• Stated goal
Find each line in the listing below that contains the word "dropdown", and copy those lines.

• Records from a collection
------------------------------------

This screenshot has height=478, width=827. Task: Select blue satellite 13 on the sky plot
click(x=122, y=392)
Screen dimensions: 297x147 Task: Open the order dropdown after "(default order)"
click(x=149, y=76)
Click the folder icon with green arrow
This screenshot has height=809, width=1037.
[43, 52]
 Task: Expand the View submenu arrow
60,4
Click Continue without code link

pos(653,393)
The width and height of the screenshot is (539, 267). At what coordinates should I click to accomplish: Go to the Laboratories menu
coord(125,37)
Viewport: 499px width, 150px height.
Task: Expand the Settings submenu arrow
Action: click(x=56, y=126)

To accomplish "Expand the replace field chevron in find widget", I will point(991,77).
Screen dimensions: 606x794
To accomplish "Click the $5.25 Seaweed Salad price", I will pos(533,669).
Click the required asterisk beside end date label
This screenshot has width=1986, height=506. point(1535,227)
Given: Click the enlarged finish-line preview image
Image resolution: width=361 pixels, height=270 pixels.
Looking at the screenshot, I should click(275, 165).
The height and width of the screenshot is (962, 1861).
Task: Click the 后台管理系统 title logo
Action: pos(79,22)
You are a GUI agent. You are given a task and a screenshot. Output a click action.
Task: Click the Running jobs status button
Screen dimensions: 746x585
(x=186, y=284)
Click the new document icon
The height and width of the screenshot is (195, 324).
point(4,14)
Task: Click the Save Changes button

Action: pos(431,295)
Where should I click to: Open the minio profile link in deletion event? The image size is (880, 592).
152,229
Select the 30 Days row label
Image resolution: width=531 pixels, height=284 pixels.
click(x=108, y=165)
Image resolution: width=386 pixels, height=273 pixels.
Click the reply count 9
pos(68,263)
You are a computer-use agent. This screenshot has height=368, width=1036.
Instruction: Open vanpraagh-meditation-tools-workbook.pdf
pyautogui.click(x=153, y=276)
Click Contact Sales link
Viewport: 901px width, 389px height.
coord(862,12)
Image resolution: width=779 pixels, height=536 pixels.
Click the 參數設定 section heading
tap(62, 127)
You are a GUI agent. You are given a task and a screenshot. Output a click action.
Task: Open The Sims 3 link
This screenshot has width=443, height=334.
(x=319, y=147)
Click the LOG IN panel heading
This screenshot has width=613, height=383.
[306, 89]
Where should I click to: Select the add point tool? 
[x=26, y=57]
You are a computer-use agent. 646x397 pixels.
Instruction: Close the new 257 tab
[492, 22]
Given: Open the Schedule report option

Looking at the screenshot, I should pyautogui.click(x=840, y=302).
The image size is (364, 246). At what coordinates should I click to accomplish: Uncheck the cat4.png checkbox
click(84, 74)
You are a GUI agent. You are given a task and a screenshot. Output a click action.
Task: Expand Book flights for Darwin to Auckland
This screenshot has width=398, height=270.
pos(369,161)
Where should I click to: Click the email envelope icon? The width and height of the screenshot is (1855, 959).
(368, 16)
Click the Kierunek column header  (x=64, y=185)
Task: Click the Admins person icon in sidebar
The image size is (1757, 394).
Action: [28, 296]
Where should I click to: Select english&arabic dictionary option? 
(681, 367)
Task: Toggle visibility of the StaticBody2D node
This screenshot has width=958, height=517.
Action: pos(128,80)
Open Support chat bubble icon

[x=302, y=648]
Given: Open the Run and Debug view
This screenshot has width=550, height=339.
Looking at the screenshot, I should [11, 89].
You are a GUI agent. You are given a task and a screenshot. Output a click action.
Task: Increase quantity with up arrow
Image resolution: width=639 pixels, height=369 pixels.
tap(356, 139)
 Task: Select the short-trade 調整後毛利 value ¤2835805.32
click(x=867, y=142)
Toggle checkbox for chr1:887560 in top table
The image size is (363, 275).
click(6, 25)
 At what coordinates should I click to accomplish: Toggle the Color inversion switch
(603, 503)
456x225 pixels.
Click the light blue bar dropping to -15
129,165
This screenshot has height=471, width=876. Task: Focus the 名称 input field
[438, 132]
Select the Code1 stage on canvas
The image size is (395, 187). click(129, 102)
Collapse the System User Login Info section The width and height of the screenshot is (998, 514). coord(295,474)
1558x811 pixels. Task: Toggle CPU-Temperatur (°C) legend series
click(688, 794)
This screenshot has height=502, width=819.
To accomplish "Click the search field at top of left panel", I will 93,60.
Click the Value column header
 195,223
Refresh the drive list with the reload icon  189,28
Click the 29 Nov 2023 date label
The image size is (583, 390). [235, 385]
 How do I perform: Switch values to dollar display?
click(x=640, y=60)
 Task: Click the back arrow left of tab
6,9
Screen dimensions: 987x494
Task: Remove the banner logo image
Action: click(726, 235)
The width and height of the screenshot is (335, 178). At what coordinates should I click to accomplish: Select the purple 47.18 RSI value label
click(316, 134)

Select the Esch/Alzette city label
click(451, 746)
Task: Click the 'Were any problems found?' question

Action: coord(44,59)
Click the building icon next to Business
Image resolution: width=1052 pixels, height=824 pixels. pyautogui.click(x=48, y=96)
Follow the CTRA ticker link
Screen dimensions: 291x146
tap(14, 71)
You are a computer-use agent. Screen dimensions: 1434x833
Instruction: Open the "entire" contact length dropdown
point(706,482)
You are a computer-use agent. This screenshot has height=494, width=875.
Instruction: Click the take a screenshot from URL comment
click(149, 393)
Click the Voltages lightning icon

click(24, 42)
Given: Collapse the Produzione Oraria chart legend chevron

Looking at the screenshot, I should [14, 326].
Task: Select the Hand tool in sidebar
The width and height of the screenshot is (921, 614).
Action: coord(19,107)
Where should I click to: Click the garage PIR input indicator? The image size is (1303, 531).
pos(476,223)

------------------------------------

• Task solution
Screen dimensions: 297x147 Task: Open the order dropdown after "(default order)"
Instruction: Open the "entire" contact length dropdown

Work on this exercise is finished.